Exercise directions: The lines wanted are those in the data below that include "Given".

Stored data:
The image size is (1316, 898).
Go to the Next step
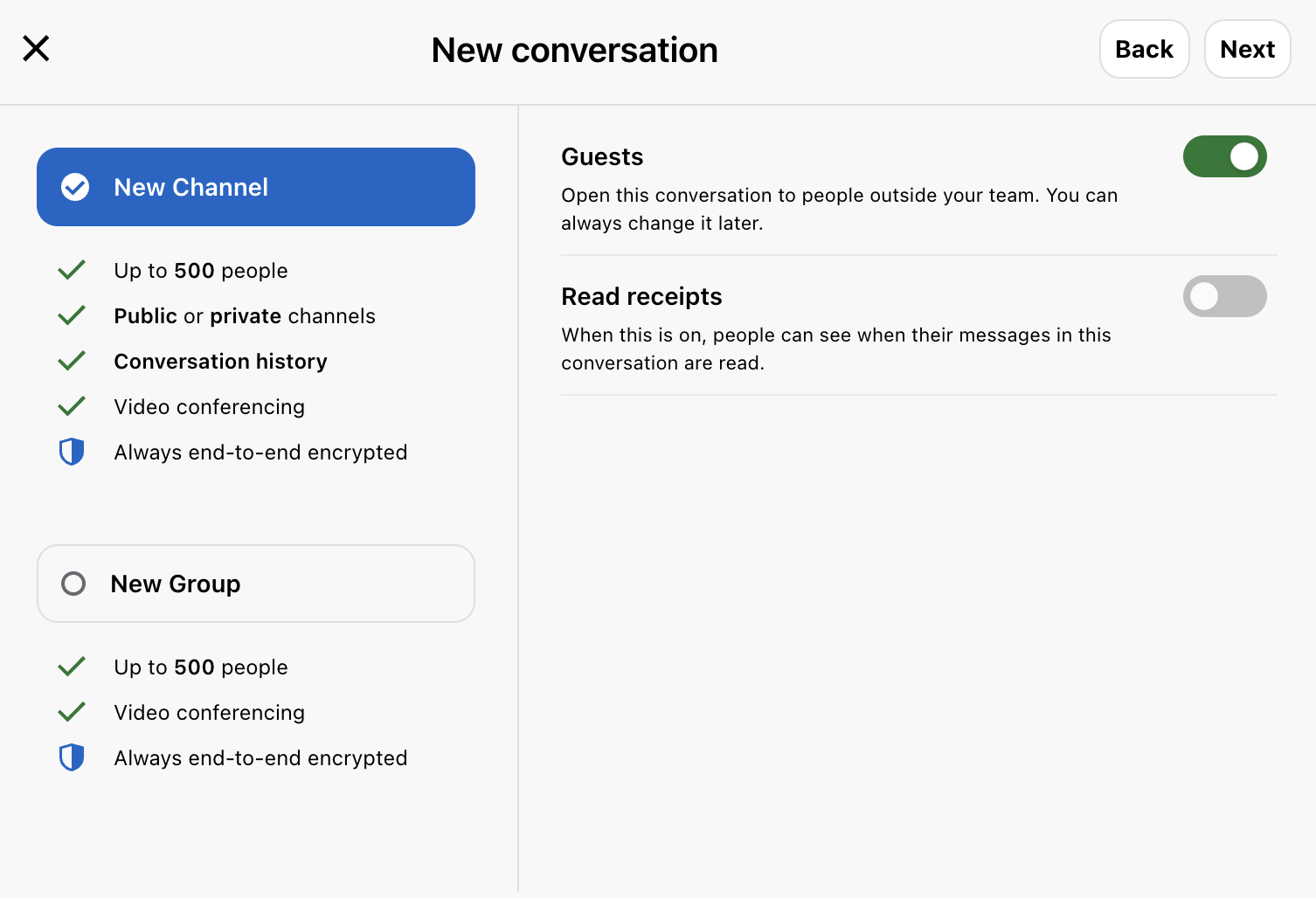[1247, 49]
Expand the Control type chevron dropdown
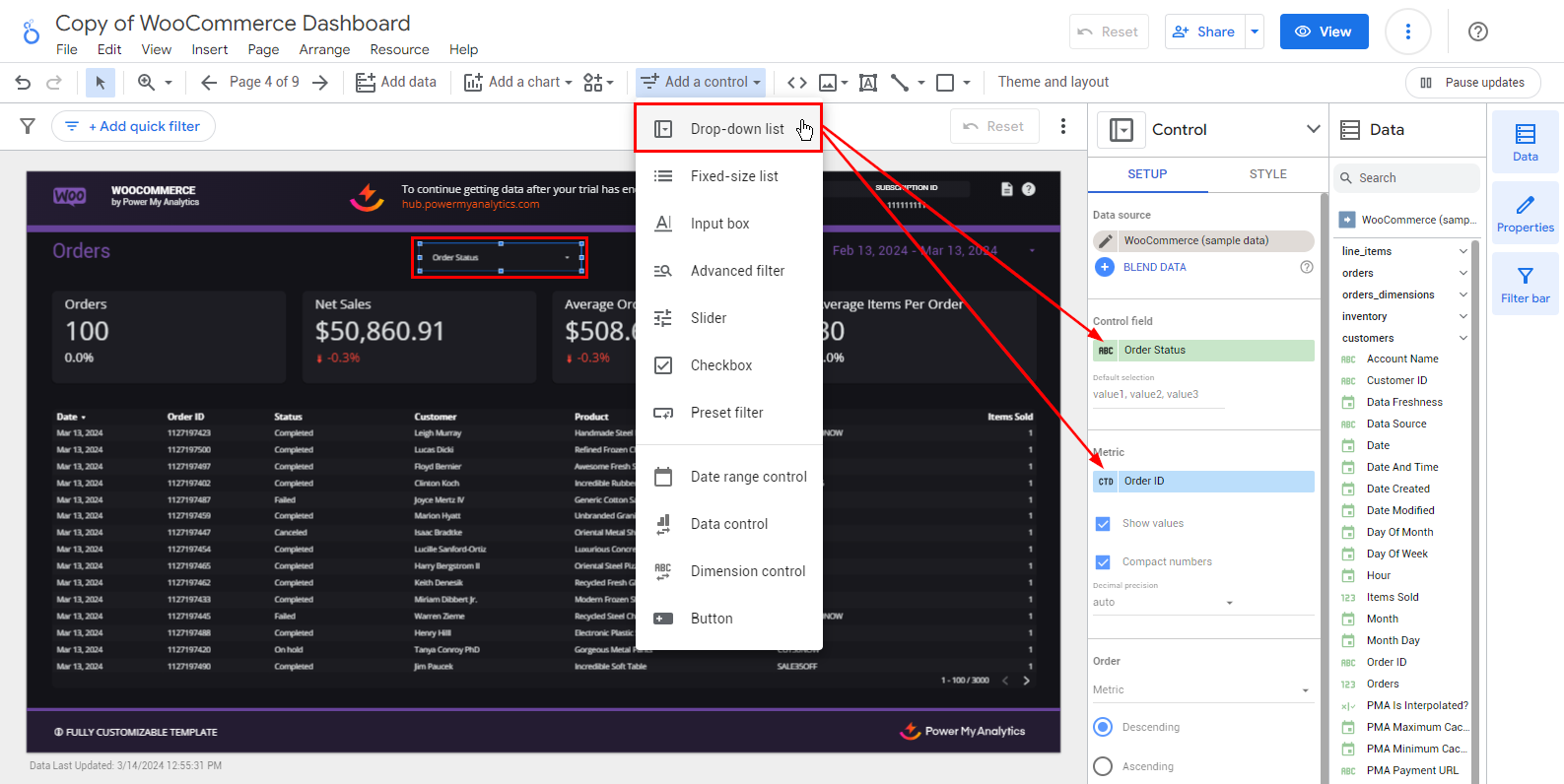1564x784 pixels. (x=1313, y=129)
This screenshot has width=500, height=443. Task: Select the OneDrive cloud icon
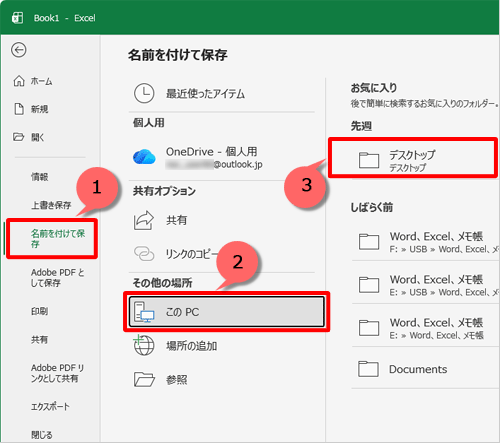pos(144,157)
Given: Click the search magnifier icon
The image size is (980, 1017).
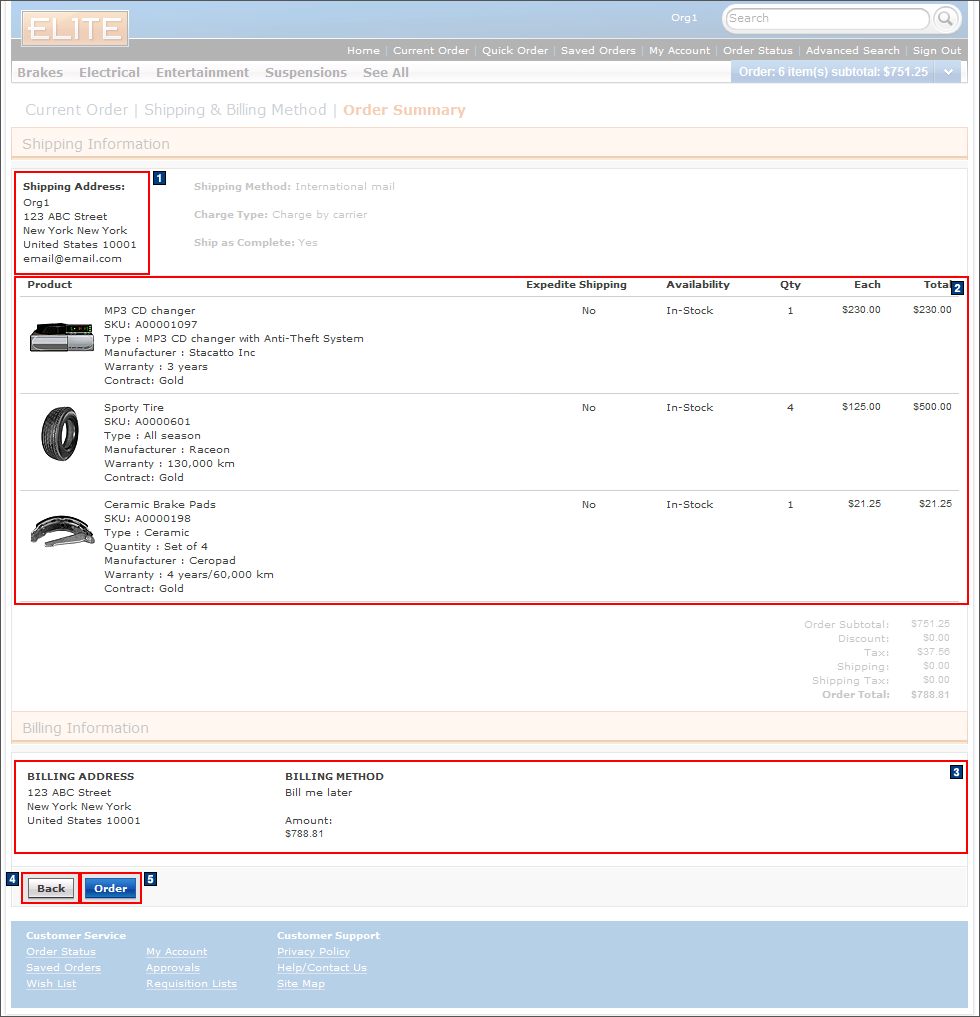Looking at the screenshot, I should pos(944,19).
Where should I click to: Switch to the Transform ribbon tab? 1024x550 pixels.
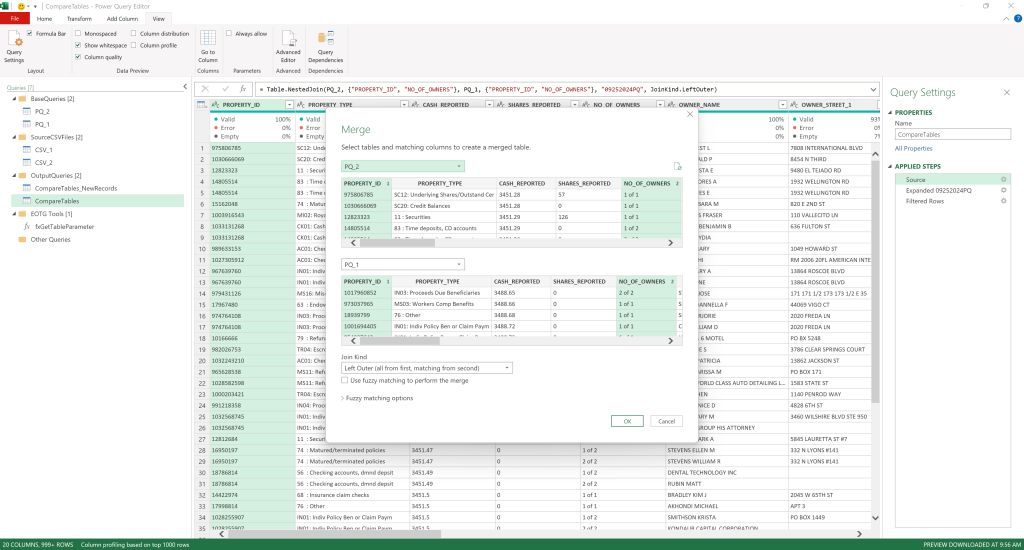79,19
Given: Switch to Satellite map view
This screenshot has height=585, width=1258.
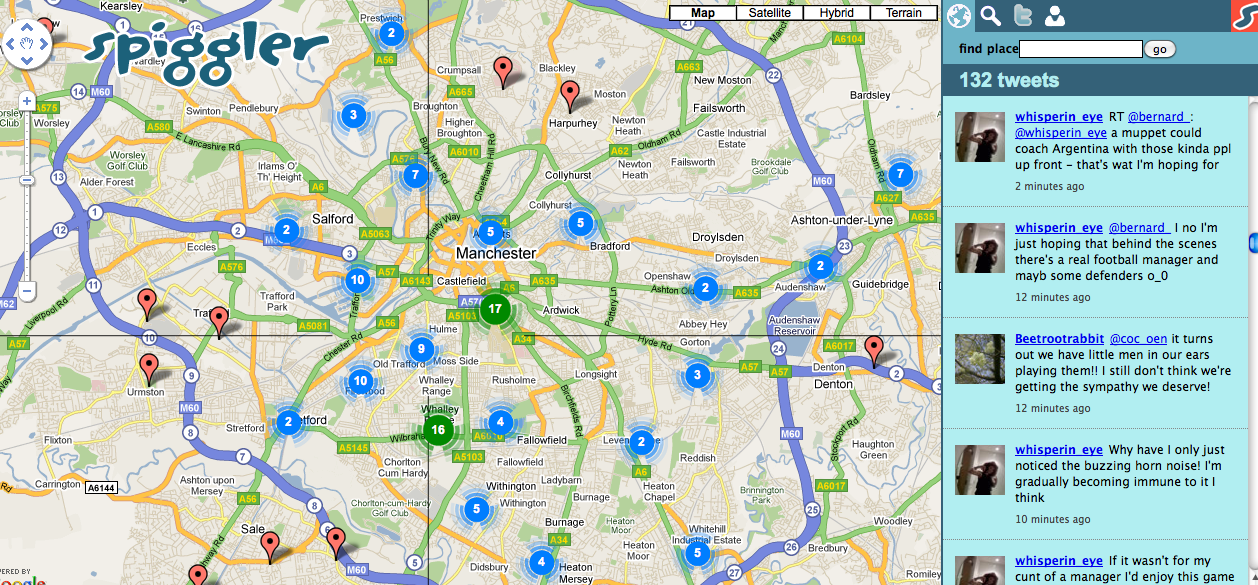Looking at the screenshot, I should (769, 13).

Reply:
Given: Click the search magnifier icon
Given: Switch to Satellite map view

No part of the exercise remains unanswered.